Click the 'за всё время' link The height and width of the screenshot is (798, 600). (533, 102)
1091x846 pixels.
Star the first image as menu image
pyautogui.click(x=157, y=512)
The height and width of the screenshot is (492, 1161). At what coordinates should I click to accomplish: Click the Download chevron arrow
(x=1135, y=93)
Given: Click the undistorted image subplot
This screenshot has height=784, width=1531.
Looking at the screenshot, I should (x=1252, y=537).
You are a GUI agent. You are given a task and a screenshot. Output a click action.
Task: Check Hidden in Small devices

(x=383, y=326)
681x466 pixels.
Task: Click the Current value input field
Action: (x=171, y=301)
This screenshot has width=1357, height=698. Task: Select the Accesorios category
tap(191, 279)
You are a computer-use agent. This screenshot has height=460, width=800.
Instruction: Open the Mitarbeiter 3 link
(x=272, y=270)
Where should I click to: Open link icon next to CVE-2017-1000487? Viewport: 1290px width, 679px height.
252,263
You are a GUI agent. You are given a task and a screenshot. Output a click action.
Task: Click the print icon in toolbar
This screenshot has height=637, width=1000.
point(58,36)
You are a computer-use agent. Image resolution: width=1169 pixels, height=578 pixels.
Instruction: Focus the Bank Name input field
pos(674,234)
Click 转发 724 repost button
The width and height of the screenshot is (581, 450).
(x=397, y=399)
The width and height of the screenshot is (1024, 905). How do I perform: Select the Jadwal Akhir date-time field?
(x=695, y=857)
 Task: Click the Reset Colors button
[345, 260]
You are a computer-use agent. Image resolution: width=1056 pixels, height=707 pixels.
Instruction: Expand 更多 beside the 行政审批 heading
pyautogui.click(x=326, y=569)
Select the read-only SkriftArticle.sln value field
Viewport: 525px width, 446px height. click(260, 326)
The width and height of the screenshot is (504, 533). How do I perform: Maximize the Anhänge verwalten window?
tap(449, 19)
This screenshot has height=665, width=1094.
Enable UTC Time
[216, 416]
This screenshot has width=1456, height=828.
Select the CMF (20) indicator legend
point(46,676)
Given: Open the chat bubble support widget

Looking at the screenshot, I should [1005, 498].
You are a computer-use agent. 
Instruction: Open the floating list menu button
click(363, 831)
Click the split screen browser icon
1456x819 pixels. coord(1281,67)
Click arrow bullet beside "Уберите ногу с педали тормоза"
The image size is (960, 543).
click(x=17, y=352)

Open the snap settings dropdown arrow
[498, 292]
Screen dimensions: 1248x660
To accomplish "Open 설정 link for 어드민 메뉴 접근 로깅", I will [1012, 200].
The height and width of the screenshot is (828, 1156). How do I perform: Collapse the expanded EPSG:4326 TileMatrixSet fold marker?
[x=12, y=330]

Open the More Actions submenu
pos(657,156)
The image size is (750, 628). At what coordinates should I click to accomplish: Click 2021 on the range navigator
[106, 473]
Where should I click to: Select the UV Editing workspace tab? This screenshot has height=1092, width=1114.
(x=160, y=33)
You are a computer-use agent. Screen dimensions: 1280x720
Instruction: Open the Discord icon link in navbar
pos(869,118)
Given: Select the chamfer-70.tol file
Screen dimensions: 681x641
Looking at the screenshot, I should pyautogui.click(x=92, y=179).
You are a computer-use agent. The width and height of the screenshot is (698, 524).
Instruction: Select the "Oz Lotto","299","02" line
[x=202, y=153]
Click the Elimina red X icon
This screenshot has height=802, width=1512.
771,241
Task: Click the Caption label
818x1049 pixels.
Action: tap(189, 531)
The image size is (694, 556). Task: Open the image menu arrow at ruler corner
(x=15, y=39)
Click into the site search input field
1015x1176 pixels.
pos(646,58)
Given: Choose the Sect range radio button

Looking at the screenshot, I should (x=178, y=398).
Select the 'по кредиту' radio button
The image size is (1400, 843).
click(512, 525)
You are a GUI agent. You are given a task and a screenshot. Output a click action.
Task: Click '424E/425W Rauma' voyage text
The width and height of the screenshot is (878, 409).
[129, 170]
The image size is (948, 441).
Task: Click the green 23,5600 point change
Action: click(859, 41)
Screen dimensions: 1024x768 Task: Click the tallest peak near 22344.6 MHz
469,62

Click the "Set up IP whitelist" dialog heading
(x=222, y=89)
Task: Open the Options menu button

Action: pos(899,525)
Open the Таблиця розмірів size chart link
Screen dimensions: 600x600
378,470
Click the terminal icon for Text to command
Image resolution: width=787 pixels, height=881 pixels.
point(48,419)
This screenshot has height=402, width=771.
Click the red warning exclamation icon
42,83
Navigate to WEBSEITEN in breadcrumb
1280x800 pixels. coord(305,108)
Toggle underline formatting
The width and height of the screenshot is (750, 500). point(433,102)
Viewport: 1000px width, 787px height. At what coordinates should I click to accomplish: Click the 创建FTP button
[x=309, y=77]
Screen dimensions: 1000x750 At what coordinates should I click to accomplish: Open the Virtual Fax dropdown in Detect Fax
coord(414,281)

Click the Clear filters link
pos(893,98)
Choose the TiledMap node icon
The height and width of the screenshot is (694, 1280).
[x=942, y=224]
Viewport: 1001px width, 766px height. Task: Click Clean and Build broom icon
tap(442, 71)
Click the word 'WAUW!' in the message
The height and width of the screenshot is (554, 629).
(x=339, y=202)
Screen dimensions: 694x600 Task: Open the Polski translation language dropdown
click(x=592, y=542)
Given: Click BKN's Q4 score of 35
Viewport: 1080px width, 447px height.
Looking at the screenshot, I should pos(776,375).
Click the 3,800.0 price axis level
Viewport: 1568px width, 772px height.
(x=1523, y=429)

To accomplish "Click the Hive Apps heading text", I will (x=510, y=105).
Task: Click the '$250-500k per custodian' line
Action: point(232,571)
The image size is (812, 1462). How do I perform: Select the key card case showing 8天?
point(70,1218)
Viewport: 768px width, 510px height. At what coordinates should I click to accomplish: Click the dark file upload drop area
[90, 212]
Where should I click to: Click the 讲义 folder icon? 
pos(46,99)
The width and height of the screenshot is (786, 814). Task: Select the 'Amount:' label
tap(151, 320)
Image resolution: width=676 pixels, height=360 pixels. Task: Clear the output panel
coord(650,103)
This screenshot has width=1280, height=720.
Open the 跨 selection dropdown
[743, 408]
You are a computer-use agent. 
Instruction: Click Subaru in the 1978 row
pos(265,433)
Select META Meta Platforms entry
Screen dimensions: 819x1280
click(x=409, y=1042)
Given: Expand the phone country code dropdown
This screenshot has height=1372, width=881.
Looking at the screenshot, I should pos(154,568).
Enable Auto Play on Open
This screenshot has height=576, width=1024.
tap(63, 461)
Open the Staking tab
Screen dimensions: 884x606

########

**INSTRUCTIONS TO FOLLOW:** Check every line of the data, and copy the ones that contain "agent".

**EXERCISE RESPONSE:**
You are a GUI agent. You are given a task and a screenshot. Output a click action.
You are a computer-use agent. This screenshot has height=460, width=800.
You are a GUI agent. You are given a task and a screenshot. Output a click action.
You are a computer-use agent. Image resolution: width=1169 pixels, height=578 pixels.
You are a computer-use agent. Image resolution: width=1056 pixels, height=707 pixels.
You are a computer-use agent. 
You are a computer-use agent. Screen dimensions: 1280x720
You are a computer-use agent. The width and height of the screenshot is (698, 524).
You are a GUI agent. You are given a task and a screenshot. Output a click action.
You are a computer-use agent. 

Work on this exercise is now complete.